DESCRIPTION OF THE TASK:
Give back exactly the lines spanning from the one containing "Image resolution: width=1140" to the final line of the records below, and no others.

Pixel coordinate grounding data:
- - -
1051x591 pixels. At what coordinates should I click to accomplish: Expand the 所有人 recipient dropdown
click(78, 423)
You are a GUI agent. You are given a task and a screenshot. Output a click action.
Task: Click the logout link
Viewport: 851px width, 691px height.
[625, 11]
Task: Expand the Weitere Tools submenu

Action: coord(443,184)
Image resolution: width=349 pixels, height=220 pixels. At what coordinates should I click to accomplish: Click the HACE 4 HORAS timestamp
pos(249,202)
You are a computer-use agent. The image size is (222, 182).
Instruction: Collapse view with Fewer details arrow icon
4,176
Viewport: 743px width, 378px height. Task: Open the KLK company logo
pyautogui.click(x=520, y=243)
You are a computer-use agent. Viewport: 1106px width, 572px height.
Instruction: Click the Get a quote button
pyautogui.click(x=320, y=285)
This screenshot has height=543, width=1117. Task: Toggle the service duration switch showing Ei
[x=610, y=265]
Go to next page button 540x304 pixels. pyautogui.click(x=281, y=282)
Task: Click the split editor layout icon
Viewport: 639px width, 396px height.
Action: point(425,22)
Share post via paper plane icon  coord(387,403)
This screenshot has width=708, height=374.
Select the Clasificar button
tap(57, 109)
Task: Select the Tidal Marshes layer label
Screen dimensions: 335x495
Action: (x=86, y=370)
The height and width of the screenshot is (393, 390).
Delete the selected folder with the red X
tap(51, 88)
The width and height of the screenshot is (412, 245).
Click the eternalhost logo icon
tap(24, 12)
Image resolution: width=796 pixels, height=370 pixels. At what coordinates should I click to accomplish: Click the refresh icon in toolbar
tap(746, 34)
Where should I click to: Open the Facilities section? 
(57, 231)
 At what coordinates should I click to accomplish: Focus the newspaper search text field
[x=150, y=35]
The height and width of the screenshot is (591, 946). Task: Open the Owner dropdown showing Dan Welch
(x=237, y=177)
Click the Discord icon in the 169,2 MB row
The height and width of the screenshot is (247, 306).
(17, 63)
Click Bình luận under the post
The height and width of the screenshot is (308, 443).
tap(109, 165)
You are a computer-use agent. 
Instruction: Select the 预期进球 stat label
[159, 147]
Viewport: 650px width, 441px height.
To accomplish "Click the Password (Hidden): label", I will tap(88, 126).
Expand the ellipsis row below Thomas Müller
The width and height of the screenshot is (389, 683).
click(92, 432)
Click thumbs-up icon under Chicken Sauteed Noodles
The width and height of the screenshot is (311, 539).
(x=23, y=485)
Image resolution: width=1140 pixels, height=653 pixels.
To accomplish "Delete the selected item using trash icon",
- - -
ANSWER SPACE:
Image resolution: width=1140 pixels, height=653 pixels.
To accomplish "Delete the selected item using trash icon",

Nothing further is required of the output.